The three infected from the hallway were already banging on the door to the garage. I just ignored them. I headed to the car and grabbed the key fob from the roof of the car and activated the keyless entry system. I'd watched a video on YouTube to see how to use the key fob to open Cadillac car doors and how to start the ATS. Before watching the video, I knew absolutely nothing about Cadillacs or start buttons. Watching the video was one of the few things I'd done right since arriving at the Josephsons'. I pushed the button on the door handle to unlock the driver-side door and then I opened the door. I placed the Glock on the roof of the car and quickly slid my backpack off. I removed the bat and tossed the backpack onto the passenger seat. Then I grabbed the gun. Once inside, I placed the bat snug between the backpack and the seatback crease so it wouldn't roll around. I'd be able to grab it quickly if I needed it. Then I carefully stuck the gun into my waistband for easy access.

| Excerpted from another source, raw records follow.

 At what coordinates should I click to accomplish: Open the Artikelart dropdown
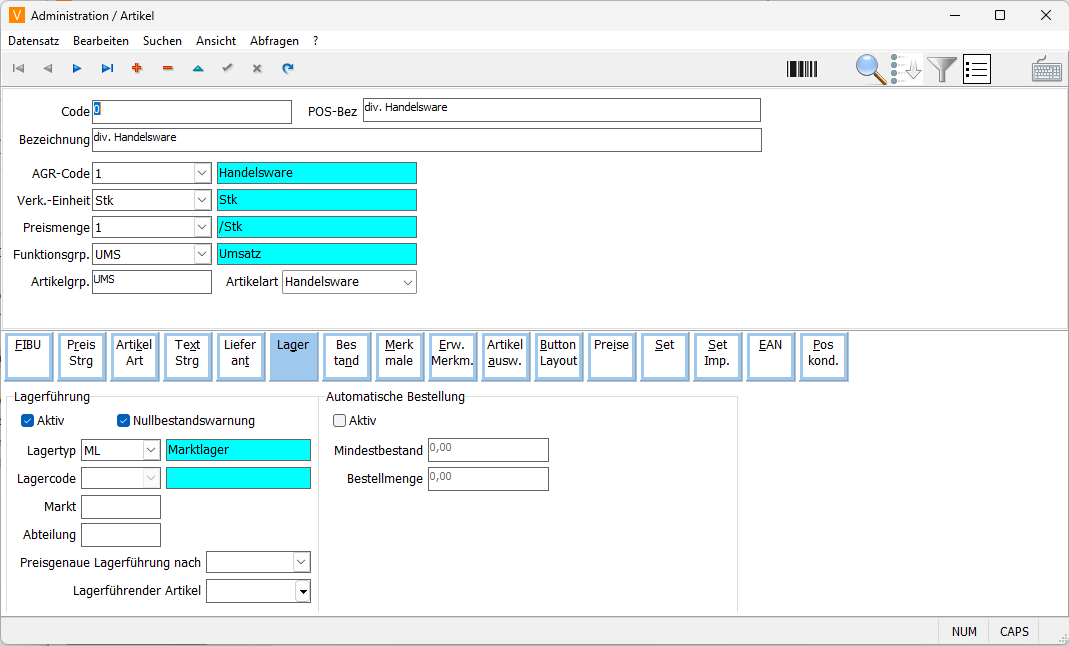tap(407, 283)

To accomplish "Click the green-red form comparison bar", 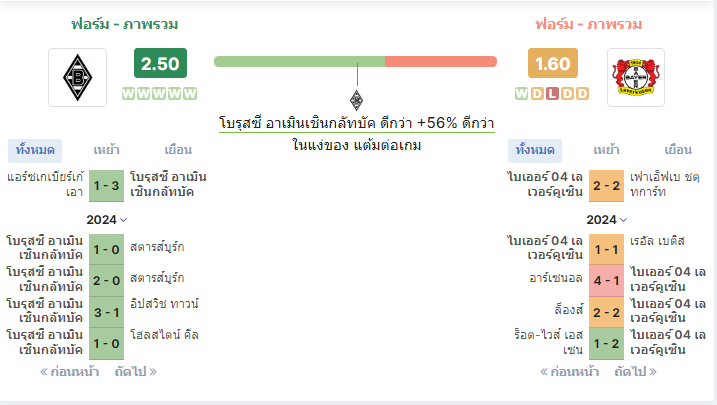I will pyautogui.click(x=355, y=62).
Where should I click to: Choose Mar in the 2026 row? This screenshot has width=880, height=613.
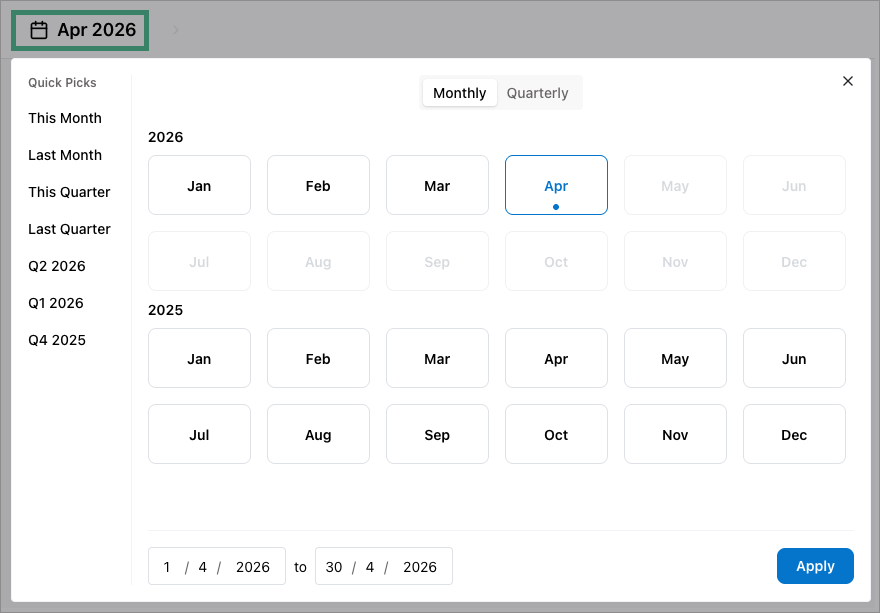(437, 185)
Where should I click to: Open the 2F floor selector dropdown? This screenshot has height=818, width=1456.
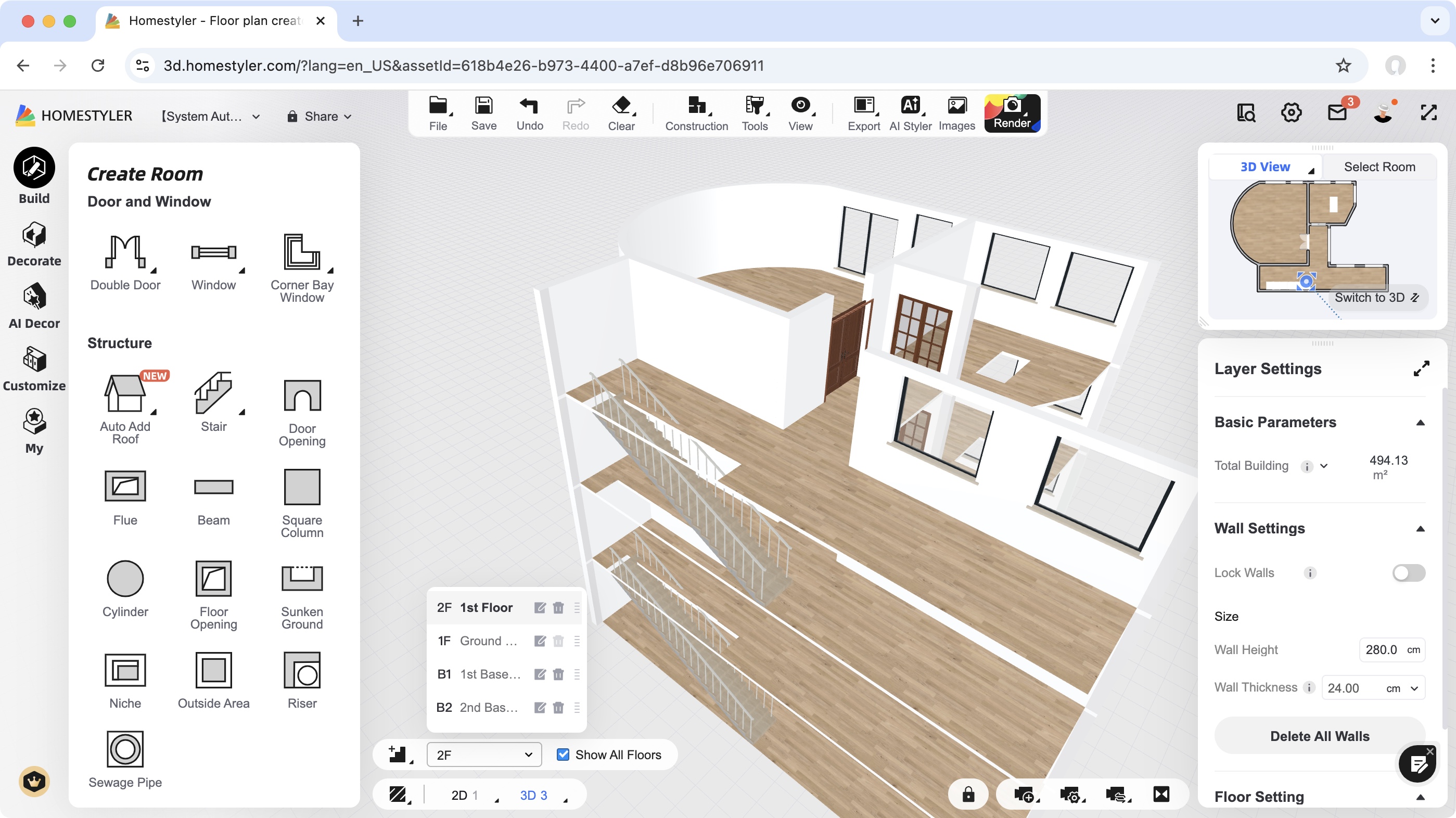tap(483, 754)
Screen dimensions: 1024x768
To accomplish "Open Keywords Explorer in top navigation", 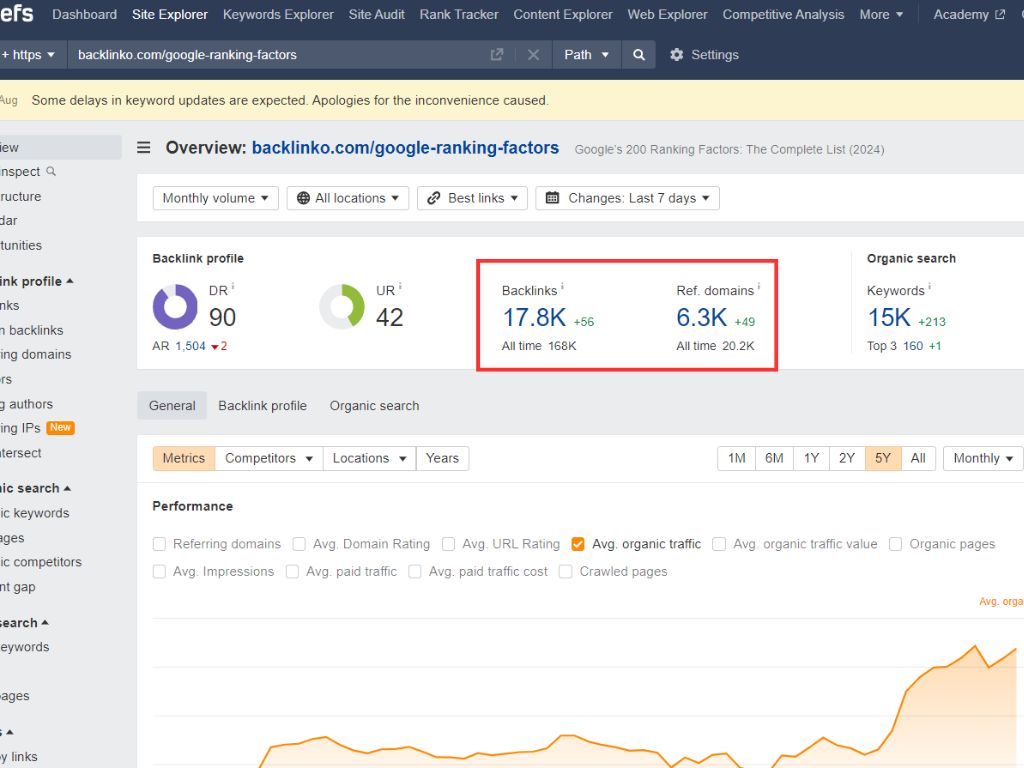I will coord(278,15).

It only took me a few seconds to find where the key fob needed to go on the console. I fit it in and was ready to start the car. All I needed to do now was to start the car and open the garage door. I grabbed the opener from the visor and took a deep breath. And then I thought about Sarah and Becky. And for the briefest of moments, I entertained the thought of packing some food in the back seat. But it wasn't a serious consideration. It was an irrational thought and I let it pass. I didn't have time to pack food in the car. I had to get away from the Josephsons' as quickly as possible. I decided I'd start the car first just to make sure it would run. Then as soon as the car started, I'd open the garage door. I knew as soon as they heard the car engine, they would begin their migration to the driveway and the garage door. But I had no idea how many of them were out in the front yard. Could be a handful or a lot more. And I wondered how long it would take for the garage door to open far enough for me to drive the car outside. I estimated six to eight seconds. I had no idea how many of them would make it to the garage door in that time.